今回は、王夢如氏により、明治初期における啓蒙思想家の宗教に対しての認識と、中村敬宇の受容したキリスト教理解についての報告がなされた。

質疑応答・議論では、まず、報告中に出てきた「三位一体」の説明と、使用の意味が求められた。これについて、報告者は、中村が「天」を強調するために、使用したものの、キリスト教の制度には関心が無かったことを指摘している。

続いて、報告中に触れられた『天道遡原』の説明と、その書物が日本や中村に与えた影響について議論がなされた。さらに、この議論に関連して、中村に関する史料で、キリスト教に言及しているものについて問われ、中村のキリスト教に関する認識といった議論に発展した。この議論の過程で、儒教で使われる用語も多用されていることが回答された。

また、中村の「敬天愛人」が生まれた経緯が議論され、「敬天愛人」の形成におけるキリスト教の影響力や儒教との関連性も俎上に載せられた。

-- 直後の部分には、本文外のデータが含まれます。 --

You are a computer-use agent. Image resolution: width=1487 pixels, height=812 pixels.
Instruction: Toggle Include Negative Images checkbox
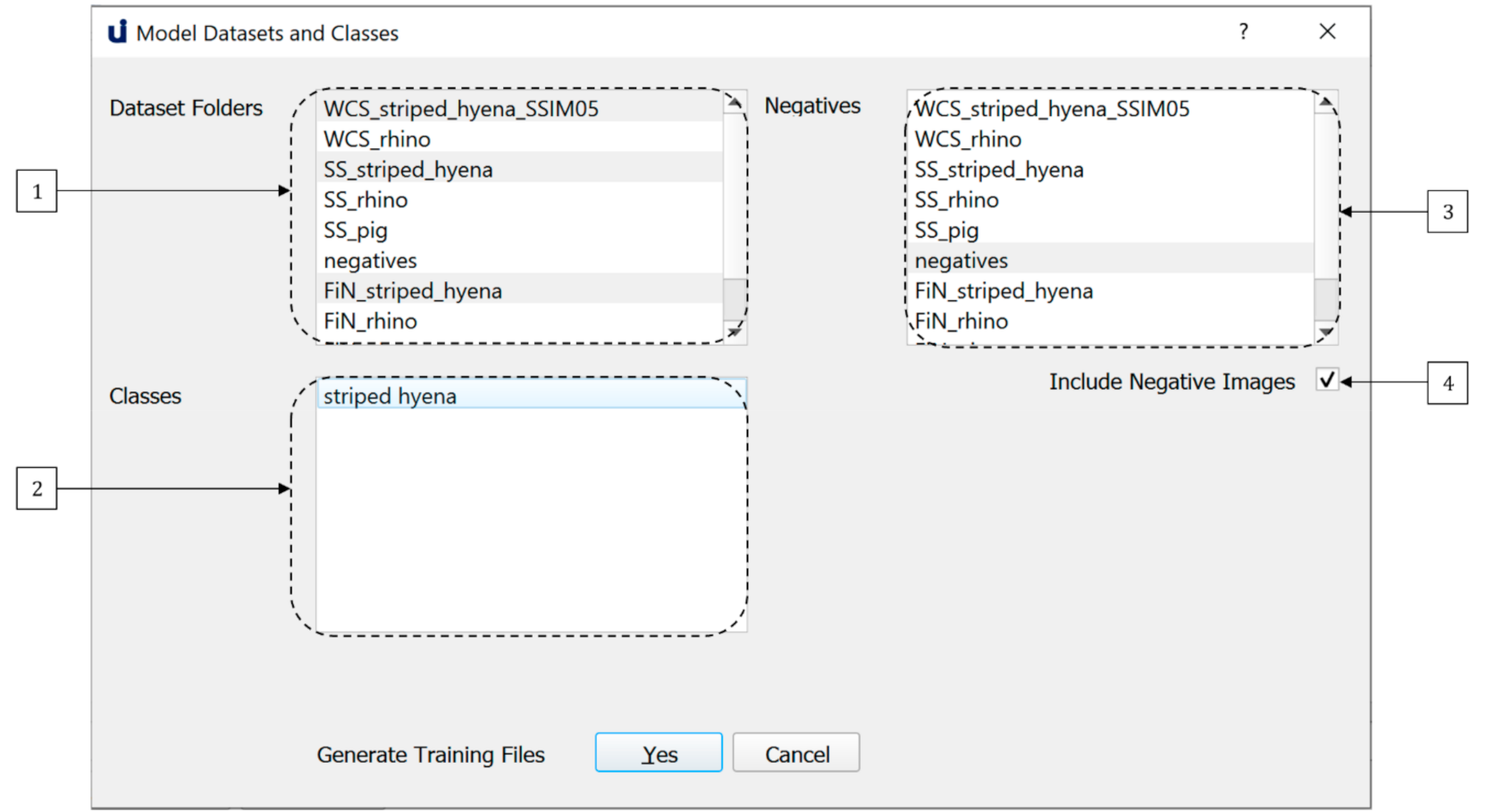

そして、この議論の延長上で、報告者が「敬天愛人」に着目した契機も問われ、中村の中国観の話にまで及んだ。

 ほかに、中村の著作で使われる用語が統一していないことから、キリスト教の影響について問われた。これについて、中村は信者ではなく、キリスト教を西洋の儒教とみなしているというレスポンスがあった。